Jude Griebel
My artwork collapses boundaries between body and landscape to highlight human connection to—and impact on—the surrounding world. This merging of figure and ground is inspired by an obscure sub-genre of Dutch and Italian Renaissance painting, in which illusionistic figures were hidden in landscapes, presenting grotesque whimsy and asserting human dominance over the natural world. My sculptures update this tradition, depicting tragic figures embodying complex spaces jeopardized by industry.

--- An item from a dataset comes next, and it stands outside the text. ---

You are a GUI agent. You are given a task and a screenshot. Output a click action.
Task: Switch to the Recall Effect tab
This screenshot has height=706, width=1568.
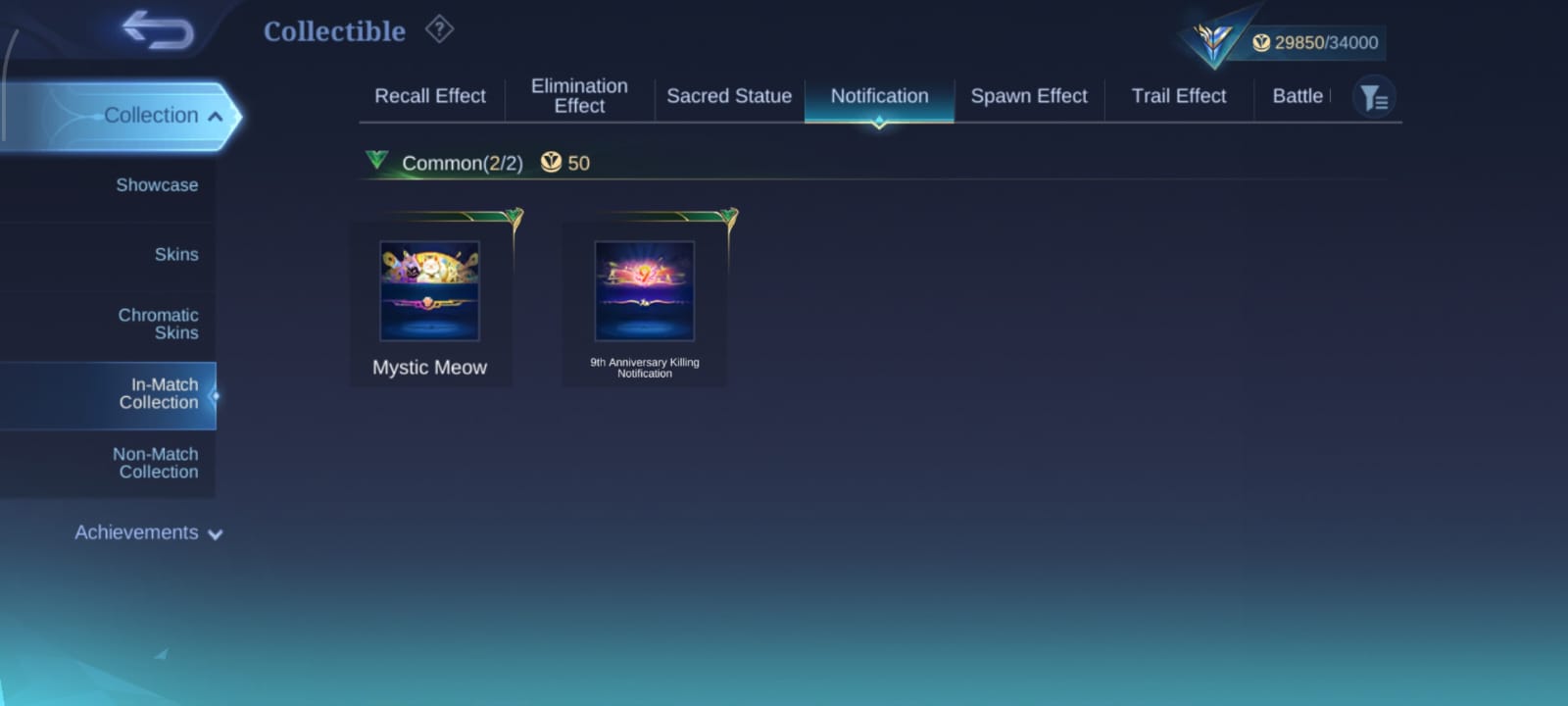(x=430, y=96)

I am currently completing a series of large-scale sculptural dioramas titled Illuminated Collapse. In these works, unsettling scenes unfold on circular bases. Anatomies/landscapes are engaged in dramatic acts of self-consumption and destruction, projecting a metaphorical End of Times narrative. Mirroring our own world through their miniature elements, the works reflect on contemporary consumption, industrial development, and inherent environmental degradation. The works combine scientific warning with speculative fantasy and diverse cultural references, using personal symbolism and metaphor to register the concept of planetary collapse.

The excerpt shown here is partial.